Fascinating story from the Everett Herald:
In 1915, as war raged in Europe, the Liberty Bell came to Everett
The Liberty Bell no longer rang and it wasn't on time, but 100 years ago this month the bronze symbol of American freedom rolled into Everett on a train.
It was 4 a.m. July 14, 1915, when the bell, mounted on an open-top train car, arrived here on its way to the Panama-Pacific International Exposition in San Francisco. The Panama Canal had opened in 1914.
It wasn't the bell's first train trip — there had been six others, but none to the West.

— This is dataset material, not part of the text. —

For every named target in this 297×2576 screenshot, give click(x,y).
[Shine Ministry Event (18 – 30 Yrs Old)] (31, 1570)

The 1915 journey that included Everett and Seattle would be its last absence from Philadelphia, where historians believe the bell was rung July 8, 1776, to mark the reading of the Declaration of Independence.

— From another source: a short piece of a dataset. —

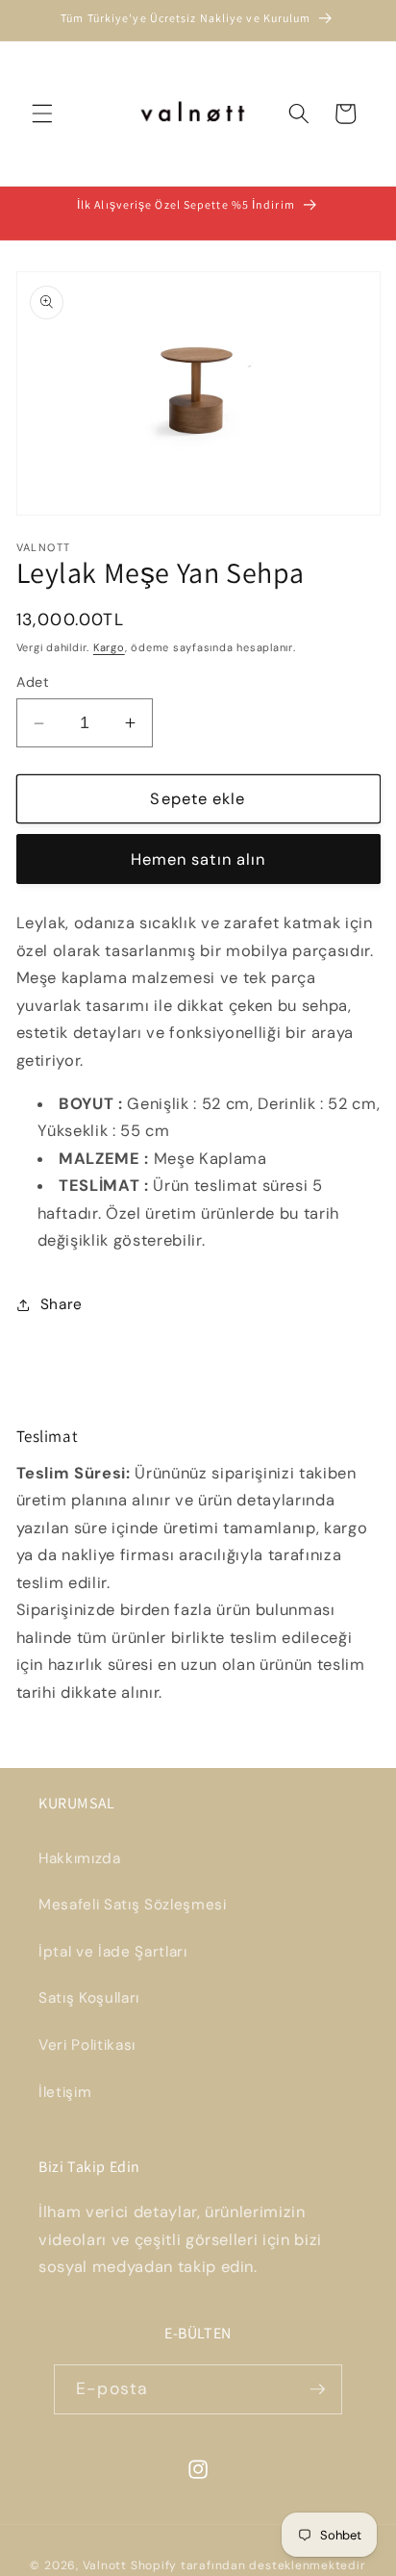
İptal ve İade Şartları (112, 1951)
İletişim (64, 2092)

According to Everett Daily Herald archives, a 21-gun salute by local Spanish-American War veterans greeted the Liberty Bell train. It had been scheduled to arrive in Everett just before midnight July 13, 1915, but a delay tested the crowd's patience.
By sunup, people were pressing toward a platform to get a close look or even touch the bell. The train was stopped at a rail siding near a freight depot at the east end of Everett's Wall Street, which was festooned with banners. Before heading south to Seattle and Tacoma, it could also be seen at the Great Northern depot along Everett's Bayside waterfront.
Very cool - never knew that the bell traveled anywhere, let alone to Everett and Seattle.